With no payments required and no interest accruing during forbearance, many federal student loan borrowers made the decision to stop making their loan payments. Others continued with their regular payments, applying the amounts that had previously gone to interest to reduce the principal balance. Now, with the provisions of the CARES Act and subsequent laws extending federal student loan forbearance slated to end on May 1, 2022, it’s time for borrowers to assess their options and decide how to proceed.
Consider All Available Options for Federal Student Loan Borrowers
Before you decide to pursue loan consolidation, it is a good idea to become familiar with all of the repayment plan options offered by the Department of Education. For instance, you may be able to reset your monthly student loan payment based on your current earnings. These income-driven repayment plans (IDR plans) provide options to extend repayment for 20 or so years, offering forgiveness for any remaining balance. You can also explore graduated repayment plans — where payments start out lower and then increase every two years — if you think your income will increase moving forward making it easier to meet payment obligations.

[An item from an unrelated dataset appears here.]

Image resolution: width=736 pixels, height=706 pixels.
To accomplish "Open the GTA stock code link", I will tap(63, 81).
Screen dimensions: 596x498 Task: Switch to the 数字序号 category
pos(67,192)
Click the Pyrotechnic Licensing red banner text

Consolidation or Refinancing?
Before moving forward with a plan to consolidate, it is also important to understand the difference between consolidating and refinancing. You can consolidate your federal student loans with the Department of Education, or you can refinance them through a private lender.
If you refinance your federal loans with a private lender, you’ll lose some important benefits of working through the government loan programs. For instance, you will lose access to government programs like income-driven repayment and Public Service Loan Forgiveness (PSLF). And once you take your loans private, you can’t convert them back to federal loans. However, working with a private lender may be a good option for you if your goal is to get a lower interest rate on your loans and/or if you also have private loans you want to fold into the refinance mix.

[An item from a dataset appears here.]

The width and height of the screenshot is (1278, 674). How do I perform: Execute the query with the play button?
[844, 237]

Unlike the federal government, private lenders will look at your credit score and other factors in determining the interest rate you will be charged. If you have solid credit, you can get a lower interest rate that could substantially reduce your overall loan liability.
How Federal Student Loan Consolidation Works
While you don’t have to meet a creditworthiness requirement for federal loan consolidation, you won’t be able to lower your interest rate either. When you consolidate federal loans, the government pays them off and replaces them with a new loan at a new fixed interest rate that is calculated on the weighted average of your previous rates rounded up to the next 1/8%. And unlike a private refinancing arrangement, you cannot roll any private sector loans you have into the new loan.
However, federal consolidation can be the best way to go if you:
- Have Federal Family Education, Perkins, or parent PLUS loans and need to consolidate to be eligible for public service loan forgiveness or income-driven repayment
- Have already defaulted on your federal student loans and are looking to redeem yourself and get back on track with your payments
- Are looking to extend the amount of time you have to pay off your loans
- Want the ease of making just one student loan payment per month
Contact Debt Legal Defense to Get Your Student Loans Under Control
Given the complex rules surrounding debt consolidation and all of the options available, making the right decision about how to handle your student loan debt can be daunting. It can be especially difficult if you are already in student loan default and face collection actions by lenders.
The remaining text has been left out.